At Silvermist Academy, we don’t send home the traditional end-of-term report card. Instead, each child builds a portfolio book — a record of their learning that grows with them over the year.

Inside their portfolio, students track:
· the phonics patterns they’ve mastered,
· the Fry High Frequency words they can confidently read and write,
· their current reading level,
· the grammar, word study, and writing conventions they are working on to “level up,”
· and the writing skills and styles they are exploring.
· their basic facts fluency.

What makes this powerful is not the collection of pages, but the way children use it.
A portfolio is their chance to see their own progress, to say, “I can do this now — and here’s what I’m working on next.”

This idea is rooted in John Hattie’s research on Visible Learning: when students can see their progress, reflect on their growth, and set their own goals, their motivation and achievement rise significantly. In other words, learning becomes something they drive, not something done to them.
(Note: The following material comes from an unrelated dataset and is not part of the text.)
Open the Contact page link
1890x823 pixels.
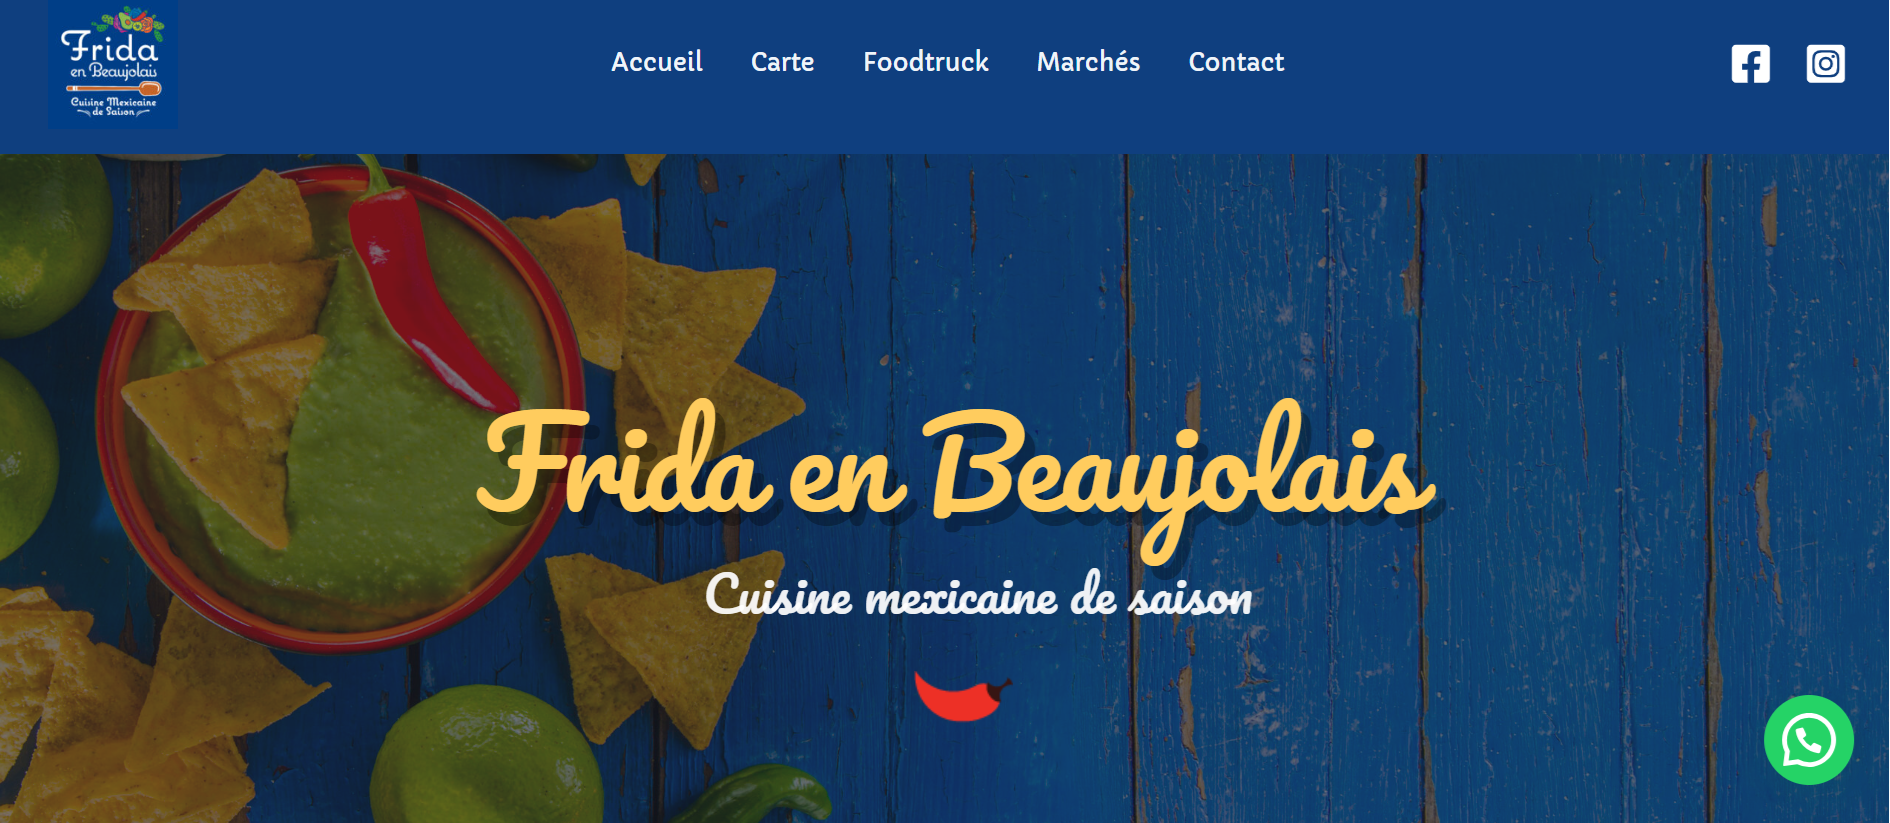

This term, Oom Des introduced us to the history of Southern Africa through a series of online Zoom sessions. Alongside the content, we practiced the skill of picture note-taking — using drawings and quick visuals to capture ideas. We also applied note-taking strategies in math. When children only watch or listen, their attention can drift. But when they take notes, they stay focused, process ideas more deeply, and end up with a visual reminder to return to later. These strategies now become part of their portfolio, showing not just what they learned but how they are learning.

Rather than receiving a report written about them, our students hold in their hands a record created with them. It’s a reminder that education is not about a single grade at the end of a term, but about building the skills of reflection, persistence, and goal setting — tools that will serve them long after school.